All syntax forms — bare `<<"...">>`, encoded
`<<"..."/utf8>>`, and sigil `~"..."` — produce the
same `{bin_type, ANNO, Bin}` node. Encoding is applied
at parse time and is not preserved in the AST.

This node appears wherever a type form is expected,
alongside existing singleton nodes `{atom, ANNO, Atom}`
and `{integer, ANNO, Integer}`.

The existing `{type, ANNO, binary, [...]}` node for
structural binary types (`binary()`, `<<_:N>>`, etc.)
is unchanged.

Dialyzer Support
================

Dialyzer tracks binary literal values using an internal
representation that extends the existing bitstring type.

Value constructor
-----------------

A new constructor `t_binary_val/1` creates a binary type
that tracks the exact value:

t_binary_val(<<"hello">>)

Values of the same bit size are kept as an ordered set.
When the set exceeds the internal size limit, or when
values of different bit sizes are combined, the type
falls back to the structural `t_bitstr/2` representation.

Type operations
---------------

The standard type operations handle binary values:

- **Union** (`t_sup`): merges value sets; falls back to
structural type when sizes differ or sets overflow.
- **Intersection** (`t_inf`): computes the set
intersection of tracked values.
- **Subtraction** (`t_subtract`): computes the set
difference of tracked values.
- **Elements** (`t_elements`): decomposes a binary value
set into individual singleton types.
- **Singleton test** (`is_singleton_type`): returns
`true` for a single tracked binary value.

Map key support
---------------

Binary literal types can be used as map keys. Dialyzer
expands binary value sets when separating map key types,
enabling precise tracking of map entries keyed by
specific binary values.

Syntax Tools
============

The `erl_syntax` module provides a new node type
`binary_literal_type` with the following interface:

erl_syntax:binary_literal_type(Value) -> syntaxTree()
erl_syntax:binary_literal_type_value(Node) -> binary()

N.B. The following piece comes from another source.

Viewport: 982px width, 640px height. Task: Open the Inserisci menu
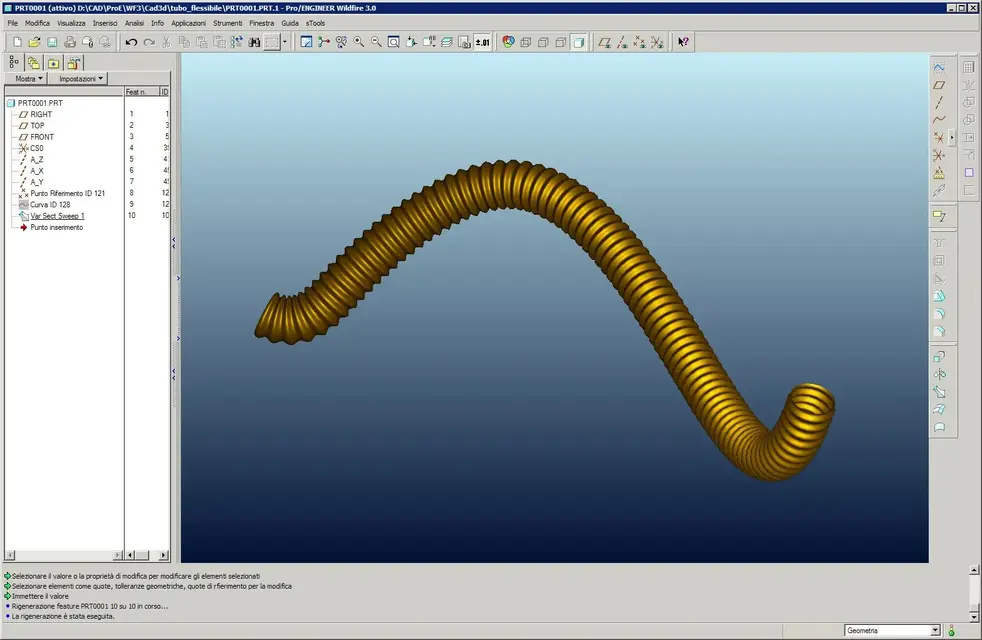(x=105, y=22)
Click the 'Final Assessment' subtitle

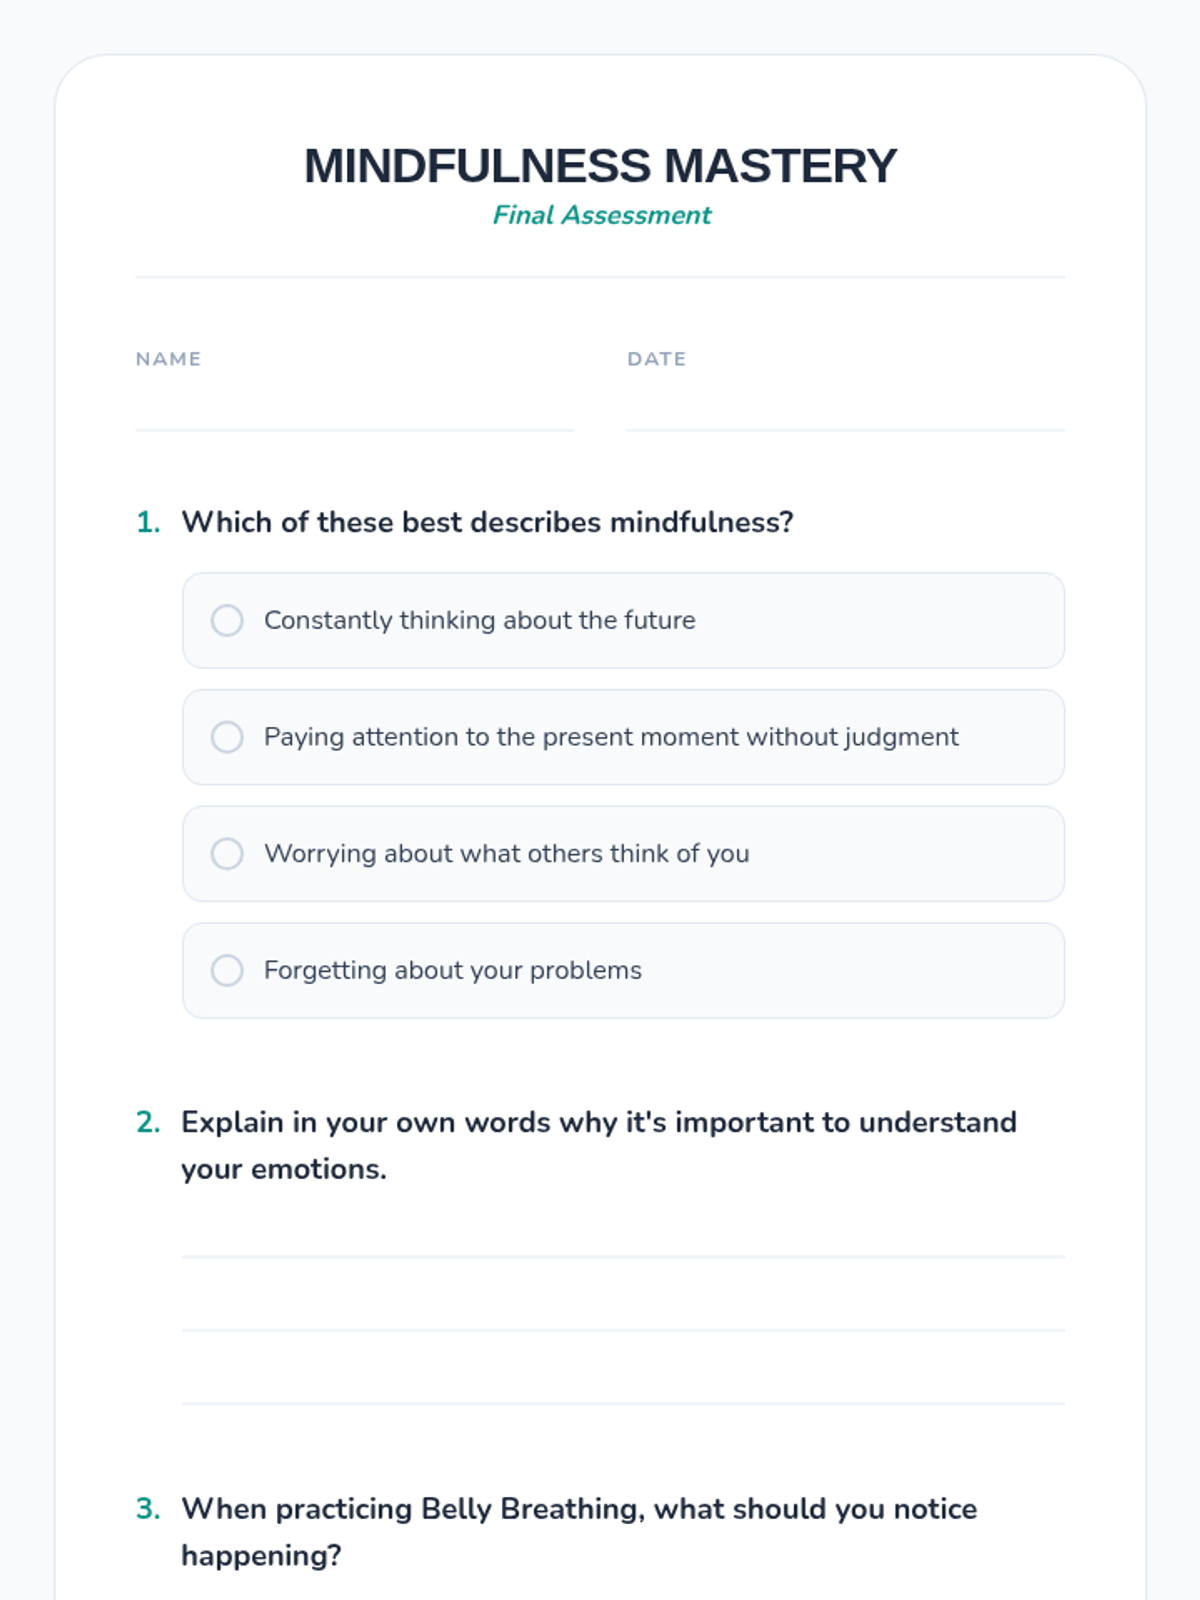click(601, 215)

The node is classified as a leaf node. The functions
`concrete/1` and `is_literal/1` recognize it as a
literal form.

The `erl_prettypr` module always renders the node as
`<<"value">>` regardless of the original syntax used
(bare, encoded, or sigil).

Backward Compatibility
======================

For code that does not use this feature, nothing changes.
The new AST node `{bin_type, ANNO, Bin}` may require
updates to parse transforms and tools that pattern-match
on type forms.

Reference Implementation
========================

A [reference implementation][Implementation PR] is available.

[Implementation PR]: https://github.com/erlang/otp/pull/10816
"Implementation Pull Request"

[EEP 8]: eep-0008.md
"EEP 8: Types and function specifications"

Copyright
=========

This document is placed in the public domain or under the
CC0-1.0-Universal license, whichever is more permissive.